Los congresistas, grupos y particulares que promueven el matrimonio entre homosexuales no asumen que su marginalidad no es un pecado, sino una bendición. Son libres de entrar y salir de la relación cuando quieran. No tienen más amarras que el propio amor, las ganas o la necesidad de acompañarse. Por lo mismo, ya tienen de por sí un gigantesco universo de motivos para pensarlos mil veces antes que hacer añicos sus uniones. No necesitan del Estado para hacerlas más férreas. Es lo contrario, las torna forzadas, hipócritas e insinceras: ¿me quieres por mí mismo o por lo que te puede tocar por la separación de bienes?

A pesar que las estadísticas resaltan la elevada tasa de divorcios a nivel mundial (exclusivamente heterosexuales), los grupos de presión gay intentan ir contracorriente. Y lo están logrando. Y lo lograrán. ¿Serán ellos el más duro filón del «hasta que la muerte nos separe»? Ríase. Sí, suelte las carcajadas. Destorníllese de risa. También se separarán. Claro que lo harán… Y ahí conocerán lo que la ley les facturará.

Vean. Hasta antes de la «moda» del matrimonio estatal, las uniones conyugales eran un asunto completamente privado. No había más fórmula y modo que el que las parejas establecían de acuerdo a sus viejas costumbres. Por entonces el matrimonio era tan importante y sagrado que todo quedaba en el ámbito de la familia y de la propia comunidad. No existía ninguna injerencia legal. Todo era un concierto de moralidad tan eficaz que nadie discutía su naturaleza. Claro, por entonces el amor no contaba. Igualmente, el credo católico-romano-apostólico tampoco se discutía.
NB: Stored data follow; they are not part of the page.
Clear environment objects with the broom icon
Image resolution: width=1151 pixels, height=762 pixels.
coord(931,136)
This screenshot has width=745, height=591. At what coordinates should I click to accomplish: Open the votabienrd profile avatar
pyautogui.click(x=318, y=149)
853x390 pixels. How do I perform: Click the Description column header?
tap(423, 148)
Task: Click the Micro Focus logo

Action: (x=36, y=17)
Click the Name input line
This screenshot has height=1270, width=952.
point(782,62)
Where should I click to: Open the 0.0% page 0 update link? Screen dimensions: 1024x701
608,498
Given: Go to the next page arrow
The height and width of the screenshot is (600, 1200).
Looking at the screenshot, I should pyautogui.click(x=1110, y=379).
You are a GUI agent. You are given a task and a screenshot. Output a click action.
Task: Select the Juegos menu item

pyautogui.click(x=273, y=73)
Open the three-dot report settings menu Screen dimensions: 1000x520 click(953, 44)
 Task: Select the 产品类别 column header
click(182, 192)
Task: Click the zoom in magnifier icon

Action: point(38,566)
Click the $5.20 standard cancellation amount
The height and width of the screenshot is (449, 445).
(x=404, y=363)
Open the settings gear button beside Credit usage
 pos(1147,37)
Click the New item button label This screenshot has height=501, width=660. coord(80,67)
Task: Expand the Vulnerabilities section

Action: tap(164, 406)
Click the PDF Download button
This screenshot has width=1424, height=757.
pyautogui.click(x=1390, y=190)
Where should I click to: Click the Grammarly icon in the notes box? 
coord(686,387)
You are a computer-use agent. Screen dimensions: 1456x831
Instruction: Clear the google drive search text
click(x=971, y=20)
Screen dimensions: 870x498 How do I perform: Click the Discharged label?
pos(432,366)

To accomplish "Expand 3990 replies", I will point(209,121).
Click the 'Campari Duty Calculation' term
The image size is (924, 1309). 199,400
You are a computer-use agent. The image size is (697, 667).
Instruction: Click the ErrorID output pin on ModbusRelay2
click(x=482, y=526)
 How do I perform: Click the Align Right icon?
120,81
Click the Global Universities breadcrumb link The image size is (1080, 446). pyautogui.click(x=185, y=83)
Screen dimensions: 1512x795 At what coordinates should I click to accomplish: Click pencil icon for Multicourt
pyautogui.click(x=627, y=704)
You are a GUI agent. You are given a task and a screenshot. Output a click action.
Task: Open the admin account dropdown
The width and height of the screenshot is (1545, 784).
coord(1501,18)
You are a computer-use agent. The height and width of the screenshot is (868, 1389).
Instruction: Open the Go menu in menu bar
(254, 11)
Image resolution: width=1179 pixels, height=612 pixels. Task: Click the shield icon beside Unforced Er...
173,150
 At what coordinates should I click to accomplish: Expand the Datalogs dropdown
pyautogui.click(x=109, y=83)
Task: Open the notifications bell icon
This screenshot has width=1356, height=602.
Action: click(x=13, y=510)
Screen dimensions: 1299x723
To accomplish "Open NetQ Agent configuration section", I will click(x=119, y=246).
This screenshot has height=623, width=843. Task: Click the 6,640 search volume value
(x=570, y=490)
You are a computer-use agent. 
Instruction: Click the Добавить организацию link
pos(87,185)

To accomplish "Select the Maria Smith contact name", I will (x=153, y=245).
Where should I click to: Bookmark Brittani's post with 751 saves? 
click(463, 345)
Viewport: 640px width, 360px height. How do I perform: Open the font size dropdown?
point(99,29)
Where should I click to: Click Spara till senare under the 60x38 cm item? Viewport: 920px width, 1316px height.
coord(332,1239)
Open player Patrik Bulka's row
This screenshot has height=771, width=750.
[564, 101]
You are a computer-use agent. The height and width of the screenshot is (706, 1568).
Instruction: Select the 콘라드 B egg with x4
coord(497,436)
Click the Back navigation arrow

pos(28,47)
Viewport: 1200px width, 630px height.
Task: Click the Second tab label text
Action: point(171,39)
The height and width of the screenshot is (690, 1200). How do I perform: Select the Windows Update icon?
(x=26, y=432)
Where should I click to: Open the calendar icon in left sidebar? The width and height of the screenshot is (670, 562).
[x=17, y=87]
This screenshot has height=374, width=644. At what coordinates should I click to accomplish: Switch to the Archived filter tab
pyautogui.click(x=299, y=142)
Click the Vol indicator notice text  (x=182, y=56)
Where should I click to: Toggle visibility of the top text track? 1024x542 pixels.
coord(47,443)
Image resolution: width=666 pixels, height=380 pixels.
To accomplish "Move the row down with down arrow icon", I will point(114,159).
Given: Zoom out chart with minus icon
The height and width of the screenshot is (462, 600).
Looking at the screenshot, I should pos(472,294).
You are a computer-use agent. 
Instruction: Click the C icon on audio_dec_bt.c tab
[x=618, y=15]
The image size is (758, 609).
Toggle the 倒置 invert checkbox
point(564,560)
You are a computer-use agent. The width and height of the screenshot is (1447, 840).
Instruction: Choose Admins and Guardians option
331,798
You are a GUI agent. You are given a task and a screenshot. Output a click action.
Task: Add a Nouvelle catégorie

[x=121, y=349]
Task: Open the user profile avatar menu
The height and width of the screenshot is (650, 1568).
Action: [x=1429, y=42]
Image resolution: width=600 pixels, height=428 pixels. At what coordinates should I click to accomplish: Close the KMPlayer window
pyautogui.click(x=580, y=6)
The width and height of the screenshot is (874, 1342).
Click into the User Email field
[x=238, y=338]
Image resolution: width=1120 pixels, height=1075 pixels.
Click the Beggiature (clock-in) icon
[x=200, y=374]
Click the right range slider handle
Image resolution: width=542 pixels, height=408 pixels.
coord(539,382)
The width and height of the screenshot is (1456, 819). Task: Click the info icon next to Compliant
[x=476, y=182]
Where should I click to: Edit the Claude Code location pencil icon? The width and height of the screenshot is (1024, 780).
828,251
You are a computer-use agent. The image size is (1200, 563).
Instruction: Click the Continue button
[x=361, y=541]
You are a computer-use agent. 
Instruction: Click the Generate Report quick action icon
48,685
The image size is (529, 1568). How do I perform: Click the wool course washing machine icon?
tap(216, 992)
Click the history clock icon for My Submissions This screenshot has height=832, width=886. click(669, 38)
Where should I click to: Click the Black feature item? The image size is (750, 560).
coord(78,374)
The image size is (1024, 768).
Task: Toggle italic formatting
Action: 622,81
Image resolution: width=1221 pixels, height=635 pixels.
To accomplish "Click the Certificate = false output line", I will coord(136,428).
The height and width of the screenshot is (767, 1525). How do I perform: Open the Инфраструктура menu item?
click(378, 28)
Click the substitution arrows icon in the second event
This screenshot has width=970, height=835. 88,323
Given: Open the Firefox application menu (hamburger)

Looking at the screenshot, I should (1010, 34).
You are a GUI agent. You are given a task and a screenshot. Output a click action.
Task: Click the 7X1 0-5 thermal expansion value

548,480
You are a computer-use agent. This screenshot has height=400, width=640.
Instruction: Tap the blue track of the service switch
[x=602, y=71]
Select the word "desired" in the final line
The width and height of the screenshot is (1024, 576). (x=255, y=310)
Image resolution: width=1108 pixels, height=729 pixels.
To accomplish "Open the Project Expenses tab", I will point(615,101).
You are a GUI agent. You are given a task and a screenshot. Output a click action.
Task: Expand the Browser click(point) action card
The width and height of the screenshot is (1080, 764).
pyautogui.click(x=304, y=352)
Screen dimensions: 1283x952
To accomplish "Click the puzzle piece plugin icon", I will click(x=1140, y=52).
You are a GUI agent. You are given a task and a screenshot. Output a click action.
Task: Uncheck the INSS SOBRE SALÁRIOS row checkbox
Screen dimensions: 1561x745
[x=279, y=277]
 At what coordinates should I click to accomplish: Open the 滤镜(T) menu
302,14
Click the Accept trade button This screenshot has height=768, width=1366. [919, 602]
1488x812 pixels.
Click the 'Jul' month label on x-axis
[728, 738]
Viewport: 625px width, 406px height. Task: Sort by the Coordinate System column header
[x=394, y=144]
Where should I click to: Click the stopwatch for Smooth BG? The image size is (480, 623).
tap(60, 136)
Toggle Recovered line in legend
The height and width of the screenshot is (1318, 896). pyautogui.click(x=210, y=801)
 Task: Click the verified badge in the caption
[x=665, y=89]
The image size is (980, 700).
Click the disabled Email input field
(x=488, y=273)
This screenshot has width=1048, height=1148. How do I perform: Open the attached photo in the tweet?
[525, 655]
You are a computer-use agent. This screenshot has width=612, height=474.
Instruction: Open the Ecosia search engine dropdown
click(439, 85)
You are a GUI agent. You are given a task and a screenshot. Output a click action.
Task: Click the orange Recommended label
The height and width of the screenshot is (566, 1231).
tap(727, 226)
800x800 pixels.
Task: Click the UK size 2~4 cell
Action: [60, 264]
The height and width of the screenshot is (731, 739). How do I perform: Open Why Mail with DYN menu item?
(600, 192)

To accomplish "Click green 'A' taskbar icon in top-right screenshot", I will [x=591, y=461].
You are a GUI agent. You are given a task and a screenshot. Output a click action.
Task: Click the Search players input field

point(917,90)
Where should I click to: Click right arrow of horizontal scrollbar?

Verdad. Fue la reforma protestante la que obligó a que el «sacramento» del matrimonio (entre hombre y mujer, las únicas posibles por entonces) se concretasen vía el aval del Estado. Será éste, desde su faz confesional, el que le otorgue a la Iglesia el monopolio del fondo y de la forma nupcial. Una alianza que durará hasta bien entrado el siglo XX, pues sólo la Iglesia oficiaría matrimonios. Ello hasta que las corrientes laicas propiciaron la ruptura entre el clero y el poder político. Erróneamente, en esa ruptura se le atribuyó al Estado la facultad de casar. ¿Para qué? ¿Qué necesidad había? Es la otra cara del laicismo: pretender reemplazar a la Iglesia haciendo del feligrés un ciudadano. La misma cosa. Ovejas del Señor = Ciudadanos.

¿Y el amor? Nada. Es a partir de fines del siglo XVIII e inicios del XIX que las personas van logrando el derecho de poder escoger por su cuenta y riesgo (¡y qué riesgo!) su propia compañía. Antes la decisión era familiar, pues lo que se buscaba era proteger y/o acrecentar el patrimonio. Como decían las abuelas de entonces: «no te preocupes mi niña, ya aprenderás a quererlo, es un buen partido». Al fin y al cabo, somos animales de costumbres. Al pasar el tiempo, la inicial llorosa niña aprendía a «amar» al marido al que la habían entregado. Así, eso de elegir la «otra mitad» es de reciente data. Muy breve y frágil. Por lo mismo, lo del amor y del matrimonio como casi sinónimos es tan raro como discutible. Algunos dicen que no van de la mano, que son antagónicos. Yo no lo sé. Y no olvidemos lo que pasa en el mundo islámico, ahí la situación no ha cambiado ni tiene visos de cambiar.

Pero parece que el mundo gay sí lo sabe, por ello cada una de las razones aquí anotadas no le van. Les resbala. Quieren boda y pastel con sello de burócrata a como dé lugar. Sueño en rosa. Anhelan morar dentro del «paraíso» estatal porque juzgan que es lo mejor que le puede pasar a cualquiera. Curioso, lo opuesto es lo que sucede con los heterosexuales.

Que el amor no se ponga en duda. Si alguien tiene miedo a la soledad, que se compre un perro o un gato. Si el otro detesta pagar las cuentas de fin de mes… ¿que la ley actúe? Eso es realmente lo que se mira: las carísimas dádivas del Estado de Bienestar. Únicamente desde ese ángulo podría asumirse la dicha nupcial. ¿Que la sociedad asuma lo que los individuos no pueden por sí mismos? Sí es así, entonces recordemos a Eloísa, quien antes de preferir ser la esposa de su amado y muy amputado Abelardo (el amor le costó el pene), entendía que era mejor ser su ramera antes que asesinar al verdadero amor.